I don't see how it's possible for a transaction to reuse the same blocks,
even when transactions are combined.

As you know, GFS2 (unlike GFS1) marks only one type of metadata in its
bitmaps, and that's for dinode blocks. Any other metadata associated with
a dinode are marked as data blocks in the bitmap, and they remain marked
as such until freed. So if you have a process that truncates a file,
for example, and transitions its blocks from data to free, then searches,
finds and reallocates those blocks as data again, there would still only
be one copy of the bitmap buffer data in the ail lists, right?
And it should always reflect the most recent status of those bits, which
is data, right?

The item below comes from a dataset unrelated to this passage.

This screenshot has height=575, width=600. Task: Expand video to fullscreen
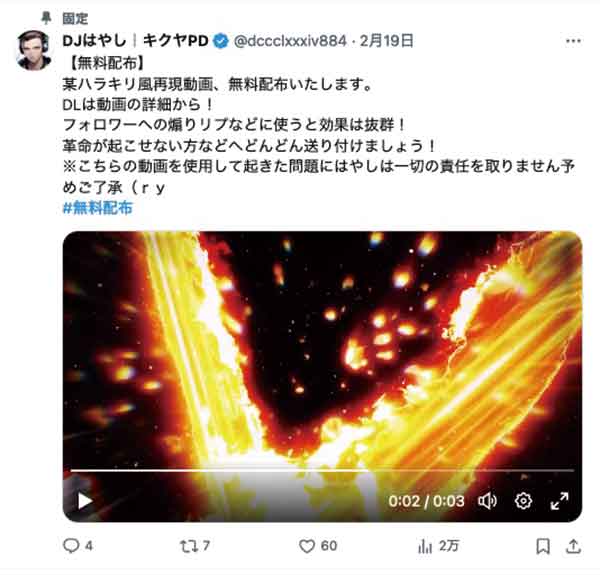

So a journal replay will still replay the latest known
version of those bitmaps.

If a dinode references indirect blocks (marked as data) then
truncates the file to 0, the indirect blocks still remain because
the metadata for indirect blocks is never shrunk.

If the dinode is unlinked rather than deleted, its indirect blocks and
data blocks will all remain "data" until the inode is actually evicted.
When the inode is evicted and those blocks actually freed, that's all
done in separate transactions as per Andreas's "shrinker" patches, and
we know those don't search for free blocks to assign.

If a dinode is unlinked, and someone goes after free blocks, they won't
find those blocks anyway because they're still not "free" until the inode
is evicted. And, of course, the only process that searches the bitmaps
for unlinked blocks is the eviction process itself (which actually does
something with them) and inplace_reserve, which just tries to kick
off a potential eviction (but never actually does an eviction itself).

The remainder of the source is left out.